Your assignment — Every record below is to be repeated exactly, with the pictures left out.

#### Provided material ####

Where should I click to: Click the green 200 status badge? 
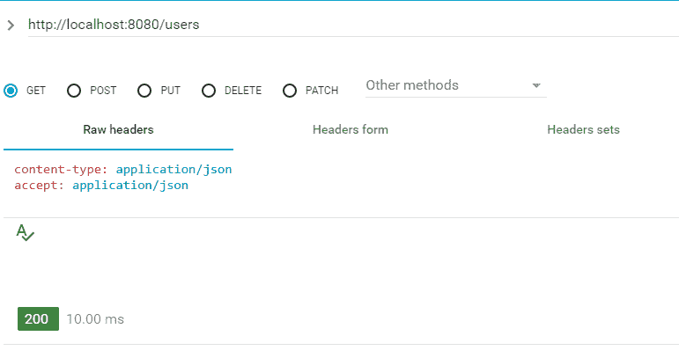pyautogui.click(x=38, y=319)
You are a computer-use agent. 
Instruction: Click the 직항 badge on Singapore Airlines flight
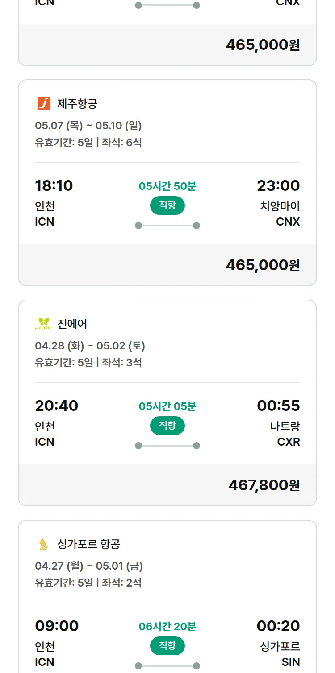167,646
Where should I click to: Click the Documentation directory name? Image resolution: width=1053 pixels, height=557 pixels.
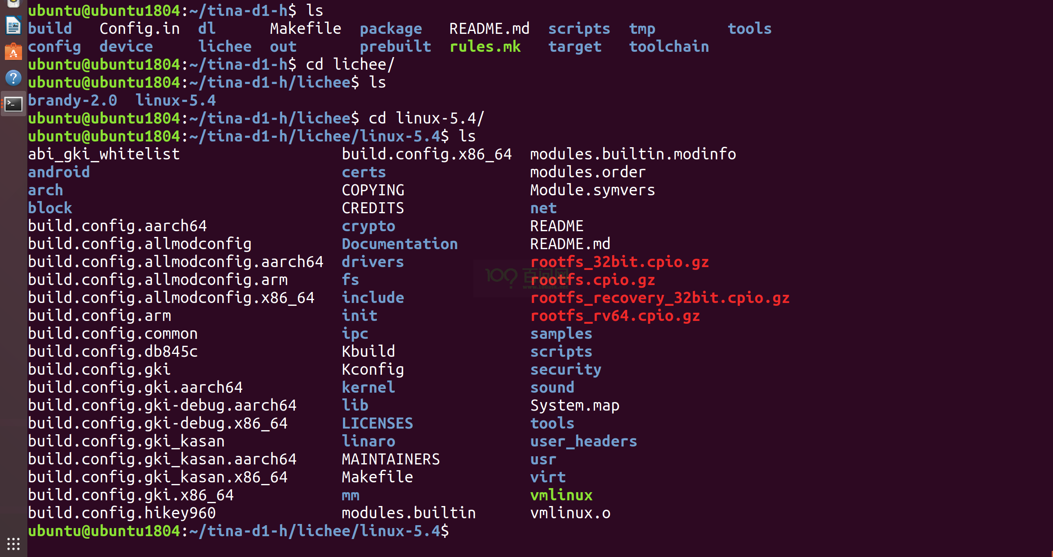399,244
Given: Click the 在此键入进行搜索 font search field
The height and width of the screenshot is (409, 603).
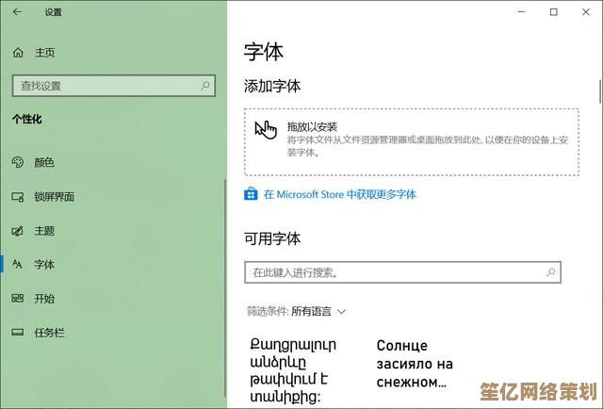Looking at the screenshot, I should tap(396, 272).
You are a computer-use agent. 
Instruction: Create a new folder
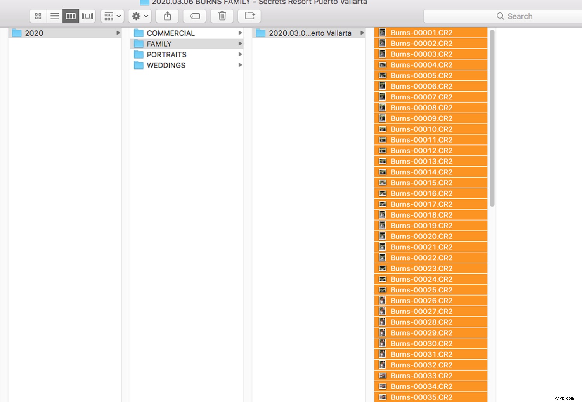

####

Result of this task —
Where should I click to: Click the green 200 status badge? 
pyautogui.click(x=38, y=319)
You are a computer-use agent. 
Instruction: Click the 직항 badge on Singapore Airlines flight
167,646
Where should I click to: Click the Documentation directory name? Image resolution: width=1053 pixels, height=557 pixels.
399,244
Given: Click the 在此键入进行搜索 font search field
The height and width of the screenshot is (409, 603).
Looking at the screenshot, I should tap(396, 272).
You are a computer-use agent. 
Instruction: Create a new folder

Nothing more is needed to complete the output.